* **ASSIGNMENT**
The reply needs the lines from the one containing "Open help question mark icon" through the end of the material, each repeated exactly, and no pictures.
+---+
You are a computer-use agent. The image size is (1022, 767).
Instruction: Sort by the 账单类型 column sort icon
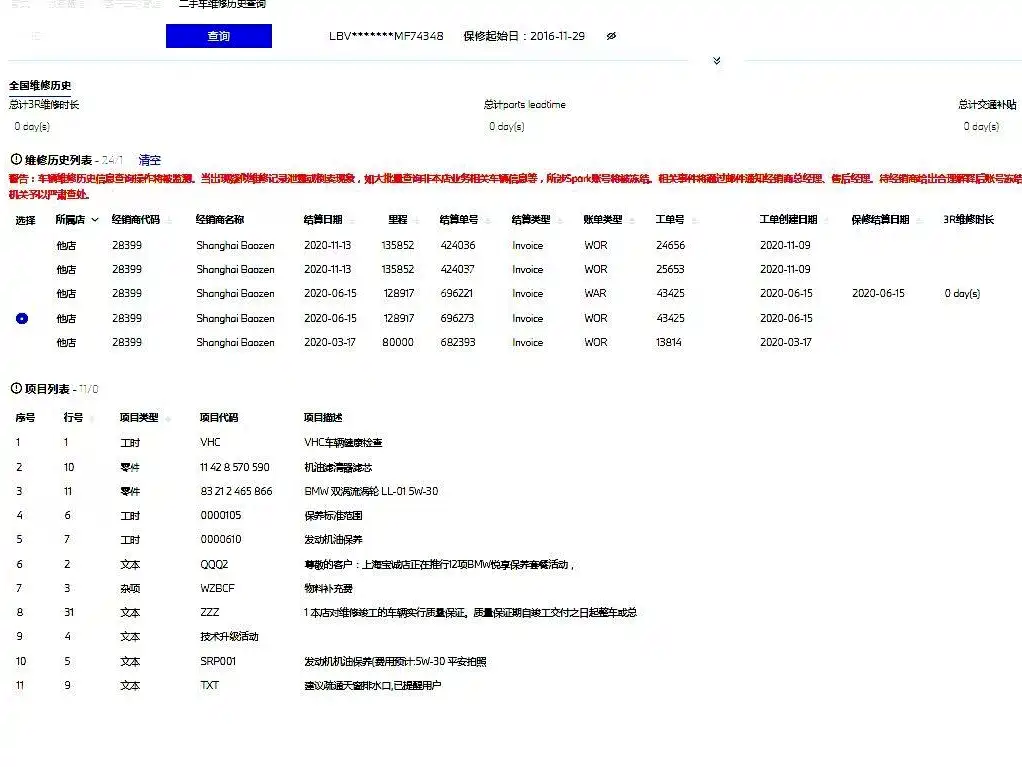click(632, 220)
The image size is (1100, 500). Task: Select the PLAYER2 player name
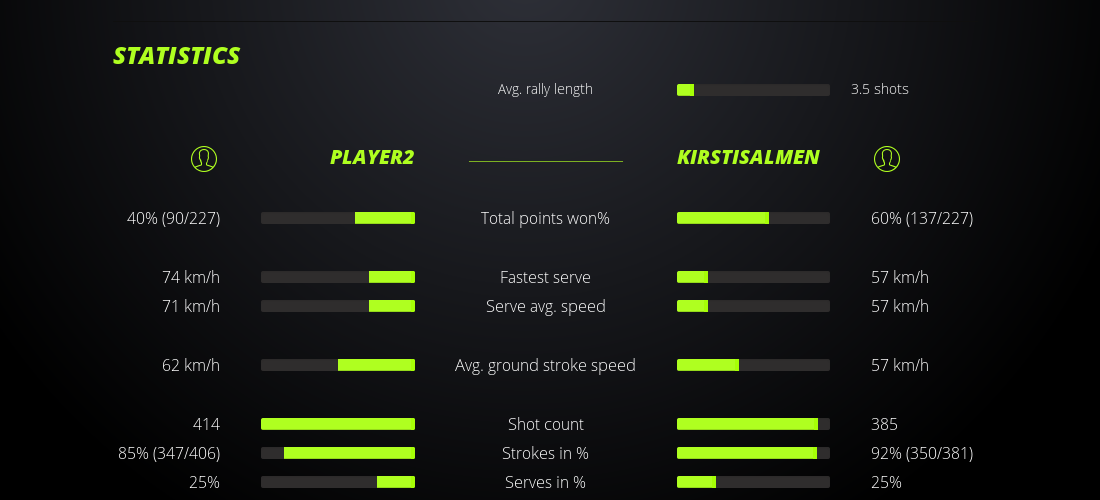(372, 157)
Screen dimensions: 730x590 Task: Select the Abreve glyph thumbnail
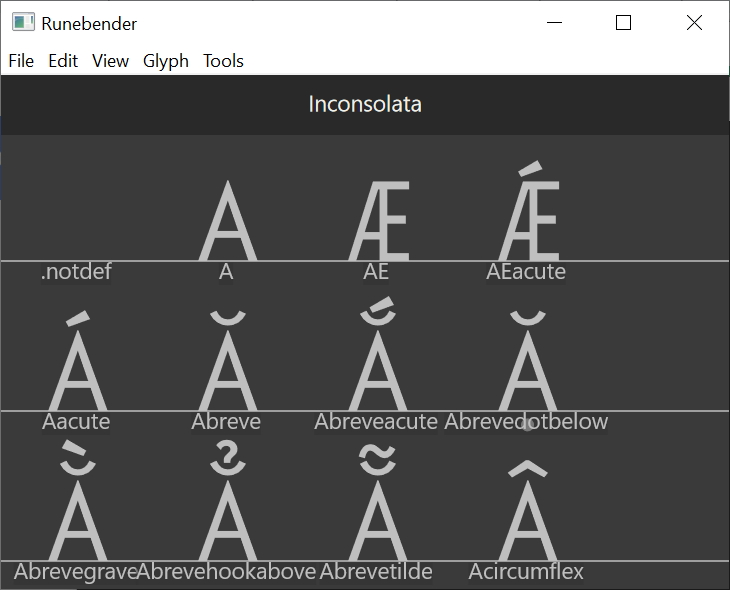pyautogui.click(x=227, y=365)
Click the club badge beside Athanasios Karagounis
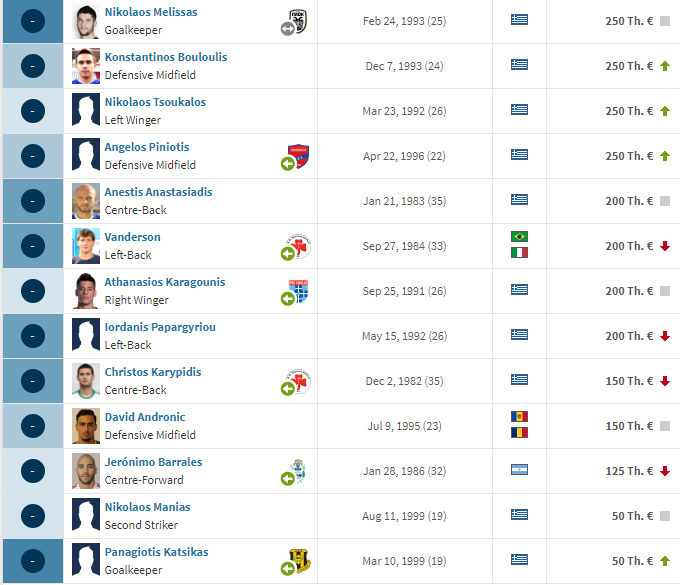Screen dimensions: 680x585 point(298,291)
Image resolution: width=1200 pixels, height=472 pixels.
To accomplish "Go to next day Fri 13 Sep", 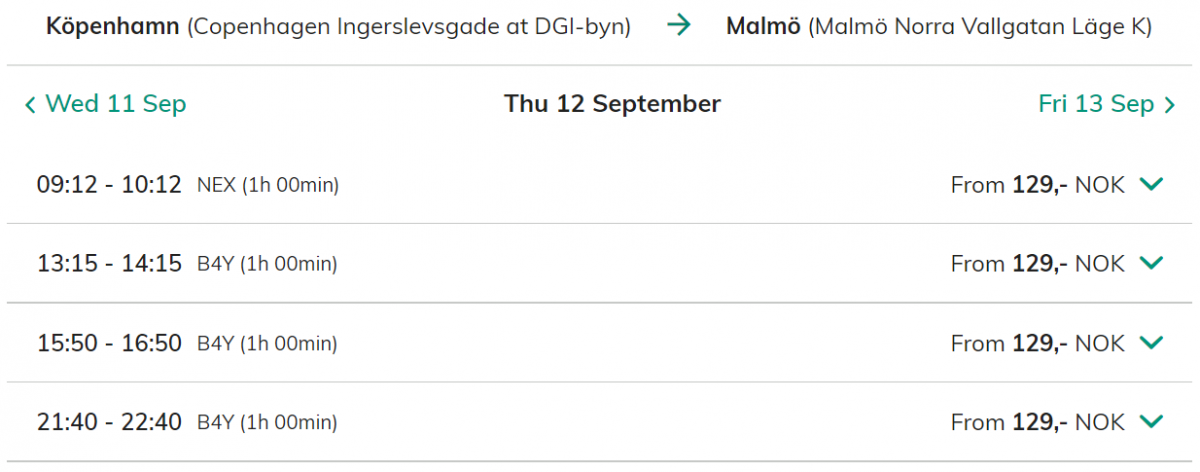I will pyautogui.click(x=1096, y=104).
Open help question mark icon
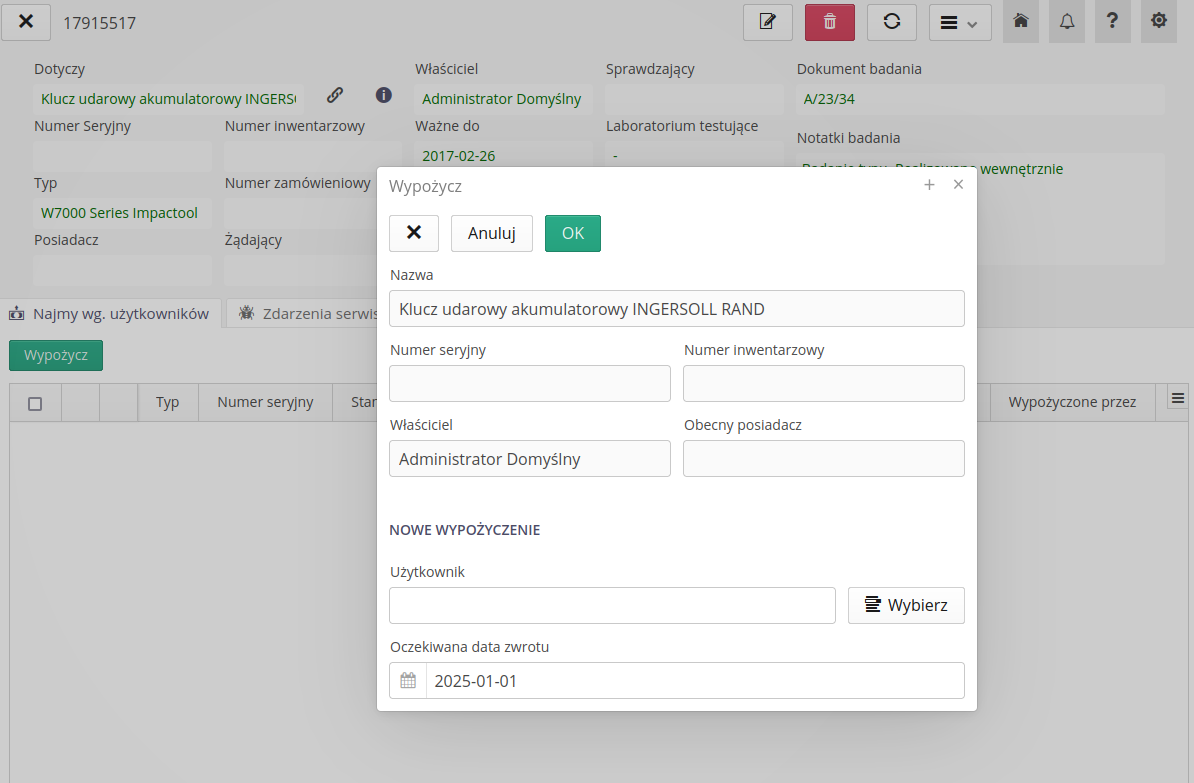 [x=1112, y=21]
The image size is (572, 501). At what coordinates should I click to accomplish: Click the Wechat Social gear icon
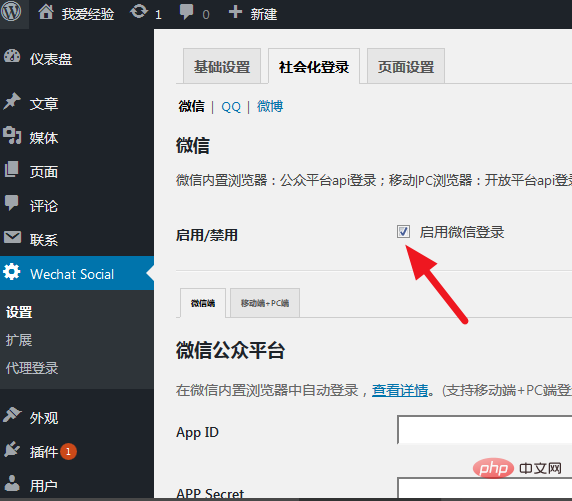click(x=12, y=272)
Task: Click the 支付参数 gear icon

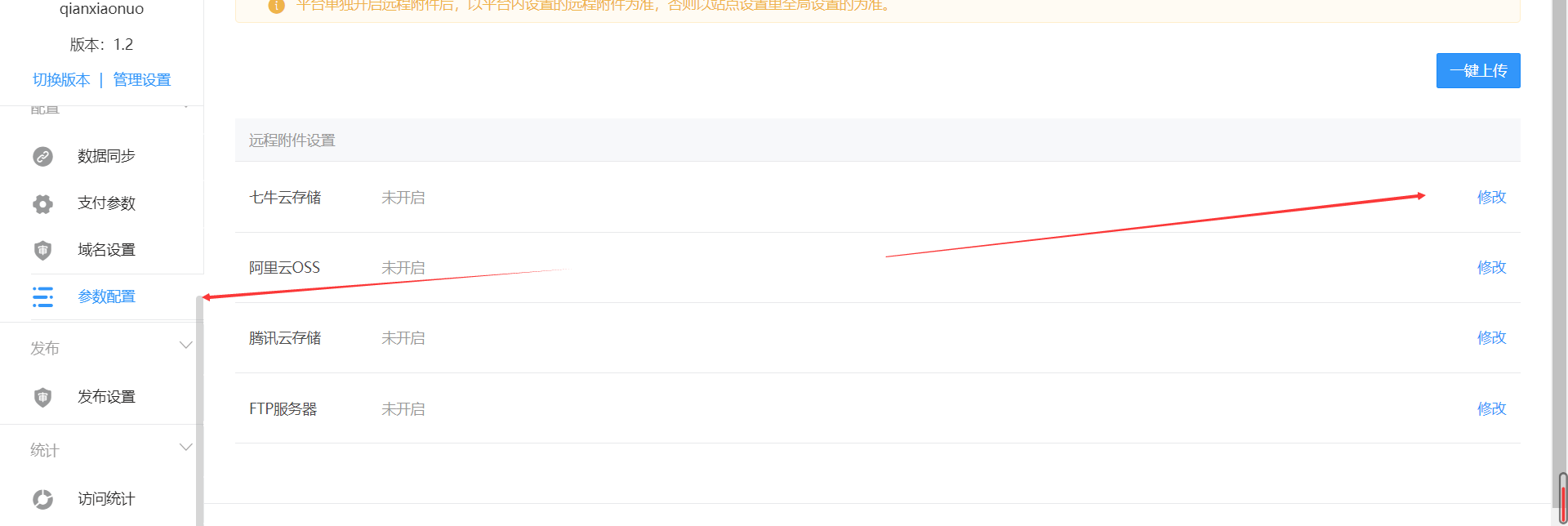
+---+
* **OUTPUT**
Open help question mark icon
 [x=1112, y=21]
The image size is (572, 501). At what coordinates should I click to accomplish: Click the Wechat Social gear icon
click(x=12, y=272)
Task: Click the 支付参数 gear icon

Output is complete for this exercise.